§ About this exercise
For this exercise, return exactly the lines of the material below that begin at the one with "Instruction: Enable Ignore" and stop after the one with "Open the Sequencer".

§ Data extract
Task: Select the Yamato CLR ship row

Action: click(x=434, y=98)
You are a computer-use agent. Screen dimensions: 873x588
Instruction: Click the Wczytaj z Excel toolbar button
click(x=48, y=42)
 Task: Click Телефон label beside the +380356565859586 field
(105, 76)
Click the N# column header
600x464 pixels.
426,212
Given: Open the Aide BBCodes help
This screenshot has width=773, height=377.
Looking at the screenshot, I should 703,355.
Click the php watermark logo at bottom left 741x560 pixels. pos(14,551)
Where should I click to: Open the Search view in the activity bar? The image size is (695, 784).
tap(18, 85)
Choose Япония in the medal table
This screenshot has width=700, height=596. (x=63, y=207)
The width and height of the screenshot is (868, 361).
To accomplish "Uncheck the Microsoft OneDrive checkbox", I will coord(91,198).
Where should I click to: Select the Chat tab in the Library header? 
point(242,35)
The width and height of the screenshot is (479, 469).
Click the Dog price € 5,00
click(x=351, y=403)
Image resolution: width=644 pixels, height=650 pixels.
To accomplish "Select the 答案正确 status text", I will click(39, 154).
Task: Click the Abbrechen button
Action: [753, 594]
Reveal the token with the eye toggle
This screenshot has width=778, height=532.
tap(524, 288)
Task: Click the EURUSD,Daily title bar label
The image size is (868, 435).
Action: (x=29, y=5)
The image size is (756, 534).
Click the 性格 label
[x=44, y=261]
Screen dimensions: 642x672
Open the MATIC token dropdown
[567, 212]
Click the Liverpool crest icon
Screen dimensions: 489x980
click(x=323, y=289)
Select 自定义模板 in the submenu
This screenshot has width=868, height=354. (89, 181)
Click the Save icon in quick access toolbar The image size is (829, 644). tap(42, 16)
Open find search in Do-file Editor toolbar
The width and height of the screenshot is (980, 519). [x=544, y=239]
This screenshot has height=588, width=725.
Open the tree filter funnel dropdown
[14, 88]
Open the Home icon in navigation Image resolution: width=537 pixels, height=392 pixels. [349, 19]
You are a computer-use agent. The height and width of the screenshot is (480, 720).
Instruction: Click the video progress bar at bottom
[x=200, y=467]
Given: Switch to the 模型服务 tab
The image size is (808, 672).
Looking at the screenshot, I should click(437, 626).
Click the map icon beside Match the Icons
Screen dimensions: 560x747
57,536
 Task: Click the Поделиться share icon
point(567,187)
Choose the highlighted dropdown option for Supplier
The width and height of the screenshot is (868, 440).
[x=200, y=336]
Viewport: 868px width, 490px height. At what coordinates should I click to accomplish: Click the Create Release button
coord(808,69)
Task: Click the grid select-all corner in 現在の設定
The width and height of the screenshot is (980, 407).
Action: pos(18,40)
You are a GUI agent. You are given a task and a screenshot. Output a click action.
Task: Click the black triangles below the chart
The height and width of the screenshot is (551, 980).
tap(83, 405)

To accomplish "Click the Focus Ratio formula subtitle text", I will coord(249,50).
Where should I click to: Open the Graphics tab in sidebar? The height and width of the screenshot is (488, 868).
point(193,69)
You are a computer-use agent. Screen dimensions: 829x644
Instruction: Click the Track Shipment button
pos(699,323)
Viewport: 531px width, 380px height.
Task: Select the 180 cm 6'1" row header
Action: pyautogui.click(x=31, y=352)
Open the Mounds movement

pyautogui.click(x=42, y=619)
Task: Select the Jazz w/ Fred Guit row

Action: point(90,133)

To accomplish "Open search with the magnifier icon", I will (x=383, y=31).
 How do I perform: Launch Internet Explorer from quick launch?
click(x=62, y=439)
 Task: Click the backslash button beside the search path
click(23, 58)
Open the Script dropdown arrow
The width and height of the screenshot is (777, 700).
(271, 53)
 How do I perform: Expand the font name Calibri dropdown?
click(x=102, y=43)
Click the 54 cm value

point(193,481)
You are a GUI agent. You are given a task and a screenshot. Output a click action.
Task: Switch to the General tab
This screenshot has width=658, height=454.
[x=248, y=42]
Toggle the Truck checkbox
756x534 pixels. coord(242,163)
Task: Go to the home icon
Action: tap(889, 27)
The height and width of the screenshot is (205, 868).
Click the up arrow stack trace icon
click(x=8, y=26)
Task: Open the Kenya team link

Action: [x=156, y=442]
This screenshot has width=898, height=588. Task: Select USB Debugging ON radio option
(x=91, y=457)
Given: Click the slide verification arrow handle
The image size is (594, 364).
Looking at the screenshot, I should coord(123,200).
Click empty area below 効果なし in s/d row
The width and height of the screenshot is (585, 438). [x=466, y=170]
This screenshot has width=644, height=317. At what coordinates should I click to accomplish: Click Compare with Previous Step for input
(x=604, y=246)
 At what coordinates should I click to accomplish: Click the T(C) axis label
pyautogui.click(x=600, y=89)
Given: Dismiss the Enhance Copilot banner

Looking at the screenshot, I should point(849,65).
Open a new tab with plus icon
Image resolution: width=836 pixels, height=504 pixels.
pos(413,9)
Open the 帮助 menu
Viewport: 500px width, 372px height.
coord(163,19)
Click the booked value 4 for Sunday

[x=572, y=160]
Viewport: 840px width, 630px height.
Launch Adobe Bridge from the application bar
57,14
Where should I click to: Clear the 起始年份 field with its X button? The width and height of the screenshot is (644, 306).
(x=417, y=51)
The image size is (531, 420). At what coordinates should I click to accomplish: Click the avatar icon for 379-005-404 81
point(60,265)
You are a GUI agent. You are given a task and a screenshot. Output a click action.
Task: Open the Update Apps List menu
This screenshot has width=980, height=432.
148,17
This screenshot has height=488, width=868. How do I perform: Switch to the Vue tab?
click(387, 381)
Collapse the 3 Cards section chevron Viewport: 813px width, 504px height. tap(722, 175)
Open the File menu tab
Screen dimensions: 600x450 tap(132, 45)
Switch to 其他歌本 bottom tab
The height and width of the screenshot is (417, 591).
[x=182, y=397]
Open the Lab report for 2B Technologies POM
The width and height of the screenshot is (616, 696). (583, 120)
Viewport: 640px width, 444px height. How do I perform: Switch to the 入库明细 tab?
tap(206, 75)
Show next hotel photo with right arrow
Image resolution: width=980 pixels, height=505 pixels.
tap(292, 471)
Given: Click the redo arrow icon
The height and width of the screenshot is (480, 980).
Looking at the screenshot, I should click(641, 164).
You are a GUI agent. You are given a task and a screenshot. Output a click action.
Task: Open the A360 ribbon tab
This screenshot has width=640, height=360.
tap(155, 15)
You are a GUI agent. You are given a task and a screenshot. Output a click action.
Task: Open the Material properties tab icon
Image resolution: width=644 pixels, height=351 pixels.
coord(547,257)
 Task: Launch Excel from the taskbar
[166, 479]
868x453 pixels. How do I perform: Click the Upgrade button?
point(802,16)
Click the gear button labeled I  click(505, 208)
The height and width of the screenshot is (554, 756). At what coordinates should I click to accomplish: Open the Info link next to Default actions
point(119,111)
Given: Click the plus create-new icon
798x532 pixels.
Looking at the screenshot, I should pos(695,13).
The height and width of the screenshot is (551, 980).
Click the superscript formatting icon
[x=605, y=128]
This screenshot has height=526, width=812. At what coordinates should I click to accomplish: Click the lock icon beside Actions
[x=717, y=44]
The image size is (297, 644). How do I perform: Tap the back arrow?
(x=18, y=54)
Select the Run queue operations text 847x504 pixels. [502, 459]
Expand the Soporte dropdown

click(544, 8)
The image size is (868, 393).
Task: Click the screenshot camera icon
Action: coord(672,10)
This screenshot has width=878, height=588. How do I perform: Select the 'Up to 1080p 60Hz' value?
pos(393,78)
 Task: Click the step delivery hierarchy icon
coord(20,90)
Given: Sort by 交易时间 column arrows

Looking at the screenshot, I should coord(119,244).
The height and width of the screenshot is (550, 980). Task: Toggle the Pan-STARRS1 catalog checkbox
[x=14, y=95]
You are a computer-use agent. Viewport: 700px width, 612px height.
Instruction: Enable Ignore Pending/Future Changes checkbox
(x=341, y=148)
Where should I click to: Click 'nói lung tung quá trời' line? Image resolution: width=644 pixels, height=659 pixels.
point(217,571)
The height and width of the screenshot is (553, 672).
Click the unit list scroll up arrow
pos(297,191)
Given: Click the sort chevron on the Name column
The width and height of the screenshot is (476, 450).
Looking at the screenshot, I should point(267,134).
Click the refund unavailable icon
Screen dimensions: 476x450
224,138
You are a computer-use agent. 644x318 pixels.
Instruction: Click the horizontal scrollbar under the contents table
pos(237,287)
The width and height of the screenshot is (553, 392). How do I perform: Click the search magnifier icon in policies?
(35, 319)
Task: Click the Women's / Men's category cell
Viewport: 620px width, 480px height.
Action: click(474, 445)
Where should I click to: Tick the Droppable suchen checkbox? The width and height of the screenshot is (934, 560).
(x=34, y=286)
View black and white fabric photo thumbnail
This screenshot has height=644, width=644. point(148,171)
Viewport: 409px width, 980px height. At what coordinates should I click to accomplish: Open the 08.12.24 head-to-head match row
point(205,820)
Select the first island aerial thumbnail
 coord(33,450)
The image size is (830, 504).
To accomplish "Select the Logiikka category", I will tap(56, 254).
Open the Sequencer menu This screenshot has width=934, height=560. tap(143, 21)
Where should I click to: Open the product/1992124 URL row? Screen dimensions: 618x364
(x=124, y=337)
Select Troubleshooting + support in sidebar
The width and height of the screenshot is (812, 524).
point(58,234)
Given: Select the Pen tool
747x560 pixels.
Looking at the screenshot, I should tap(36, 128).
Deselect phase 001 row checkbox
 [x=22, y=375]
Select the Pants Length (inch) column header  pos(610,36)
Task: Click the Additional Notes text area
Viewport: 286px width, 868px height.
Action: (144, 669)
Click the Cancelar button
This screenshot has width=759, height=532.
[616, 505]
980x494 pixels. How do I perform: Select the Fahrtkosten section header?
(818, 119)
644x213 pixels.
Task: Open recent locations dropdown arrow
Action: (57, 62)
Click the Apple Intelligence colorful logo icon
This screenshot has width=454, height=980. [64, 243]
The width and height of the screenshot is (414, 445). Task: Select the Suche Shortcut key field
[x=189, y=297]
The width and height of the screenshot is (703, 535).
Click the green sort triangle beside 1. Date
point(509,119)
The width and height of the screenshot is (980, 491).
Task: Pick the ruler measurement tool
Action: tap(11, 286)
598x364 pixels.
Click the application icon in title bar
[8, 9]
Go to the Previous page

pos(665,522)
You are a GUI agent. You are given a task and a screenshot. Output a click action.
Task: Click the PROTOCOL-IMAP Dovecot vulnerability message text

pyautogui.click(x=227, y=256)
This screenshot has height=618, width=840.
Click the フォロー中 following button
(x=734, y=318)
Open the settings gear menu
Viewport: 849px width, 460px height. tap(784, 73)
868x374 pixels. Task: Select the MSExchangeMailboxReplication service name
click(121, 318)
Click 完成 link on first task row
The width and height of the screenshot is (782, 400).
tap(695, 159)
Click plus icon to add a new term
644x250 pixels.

§ The answer
Instruction: Enable Ignore Pending/Future Changes checkbox
(x=341, y=148)
Where should I click to: Click 'nói lung tung quá trời' line? Image resolution: width=644 pixels, height=659 pixels.
point(217,571)
The height and width of the screenshot is (553, 672).
Click the unit list scroll up arrow
pos(297,191)
Given: Click the sort chevron on the Name column
The width and height of the screenshot is (476, 450).
Looking at the screenshot, I should point(267,134).
Click the refund unavailable icon
Screen dimensions: 476x450
224,138
You are a computer-use agent. 644x318 pixels.
Instruction: Click the horizontal scrollbar under the contents table
pos(237,287)
The width and height of the screenshot is (553, 392). How do I perform: Click the search magnifier icon in policies?
(35, 319)
Task: Click the Women's / Men's category cell
Viewport: 620px width, 480px height.
Action: click(474, 445)
Where should I click to: Tick the Droppable suchen checkbox? The width and height of the screenshot is (934, 560).
(x=34, y=286)
View black and white fabric photo thumbnail
This screenshot has height=644, width=644. point(148,171)
Viewport: 409px width, 980px height. At what coordinates should I click to accomplish: Open the 08.12.24 head-to-head match row
point(205,820)
Select the first island aerial thumbnail
 coord(33,450)
The image size is (830, 504).
To accomplish "Select the Logiikka category", I will tap(56, 254).
Open the Sequencer menu This screenshot has width=934, height=560. tap(143, 21)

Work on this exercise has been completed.